Jean Pierre Derouard

Les chemins de halage de la Seine en aval de Rouen


De temps immémorial les chemins de halage commencent à la Pierre au Poirier un peu en aval de Villequier, parce que c’est à cet endroit que les bâtiments montant quittent la mer et entrent en rivière.

1729 « A la pointe d'une Roche appelée la Pierre du Poirier, avons remarqué quantité de très-grosses pierres, qui sont échappées de la Roche, dans le bord de la Rivière » ; « Etant au-dessous vers la paroisse de Norville avons trouvé que les flots de la Mer battent le long des Roches, de sorte que le halage nous a paru ne se pouvoir faire quant à présent en plus avant que ladite Pierre du Poirier » (Visite de la rivière par le Vicomte de l’eau Néel, ADSM, 6BP192). Entre Caudebec et la Pierre au Poirier, les chemins sont difficiles et encombrés d’oseraies, le halage se fait alors « à force de bras » et non avec des chevaux.

1780 « Le chemin de halage se prolonge le long d’une prairie qui suit immédiatement le bourg de la Mailleraye jusqu’à l’endroit où il cesse sur la paroisse de Bliquetuit » (Visite de la rivière par le Vicomte de l’eau le Barroir, ADSM, 6BP192).

1804 « [les chemins de halage] commençaient autrefois à la pointe de Bliquetuit ; il s’y trouve aujourd’hui un banc de sable ; il faut donc les prendre à la Mailleraye » (Annuaire Statistique de la Seine-Inférieure).
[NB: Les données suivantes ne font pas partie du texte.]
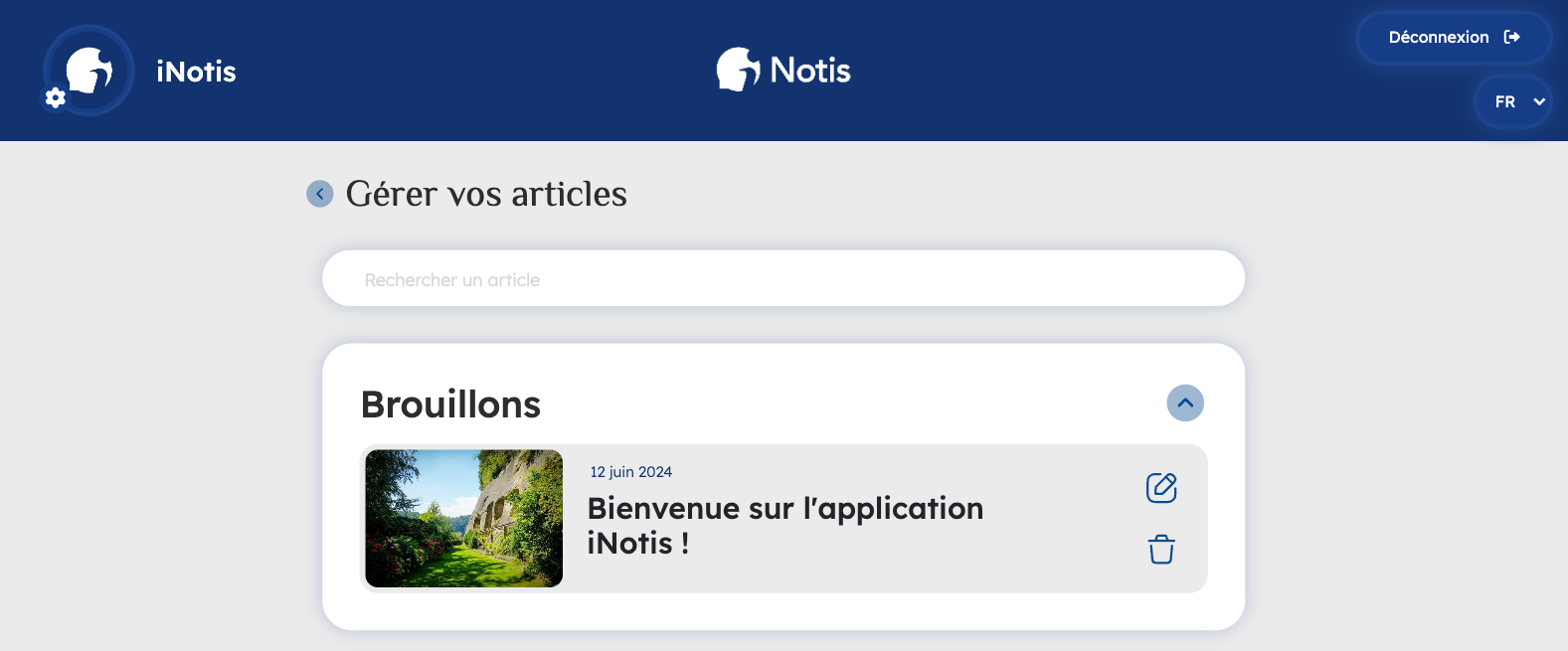Collapse the Brouillons section
The image size is (1568, 651).
point(1185,404)
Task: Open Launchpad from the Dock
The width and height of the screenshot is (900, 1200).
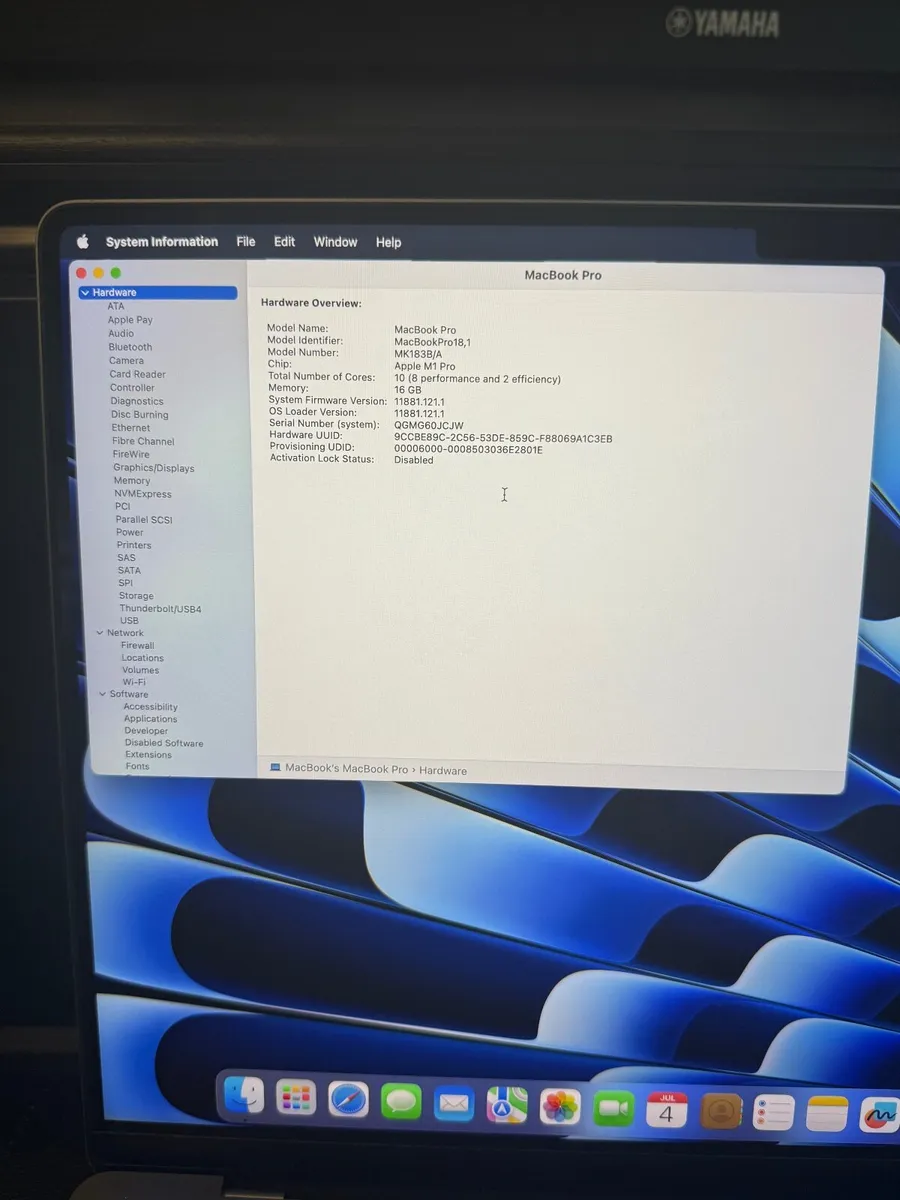Action: tap(295, 1097)
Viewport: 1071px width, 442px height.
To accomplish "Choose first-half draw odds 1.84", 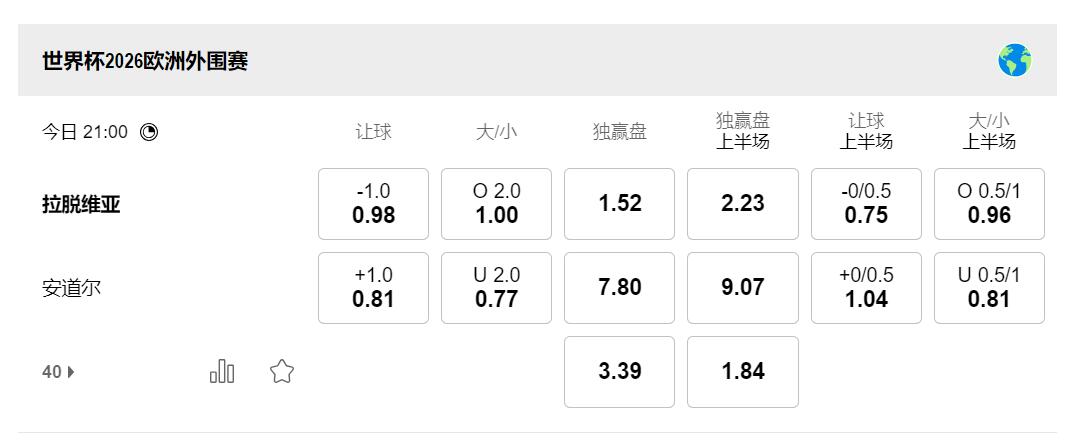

En mai 1837, « La Chambre de commerce de Rouen indique positivement la Mailleraye comme la limite du chemin de halage » (ADSMP, 3S122).

Jusqu’au XIXème siècle


Rouen
Rive gauche (environ 4 km)

Traversée au passage de Croisset

Rive droite (environ 14 km)

Traversée au passage de la Bouille

Rive gauche (environ 14,5 km)

Traversée au passage de la Fontaine (entre Hénouville et Berville-sur-Seine)

Rive droite (environ 14,2 km)

Traversée au passage de la Roche (entre le Mesnil-sous-Jumièges et Barneville-sur-Seine) où le changement de rive est en 1729 « désigné par une rangée de pilotis ou piquets frappés dans la rivière »

Rive gauche (environ 21,5 km jusqu’à Caudebec)

Traversée à Caudebec (en 1729, le Vicomte de l’eau traverse à Caudebecquet mais il regrette visiblement de ne pouvoir aller jusqu’à Caudebec).

Rive droite jusqu’à la Pierre au Poirier (environ 4 km).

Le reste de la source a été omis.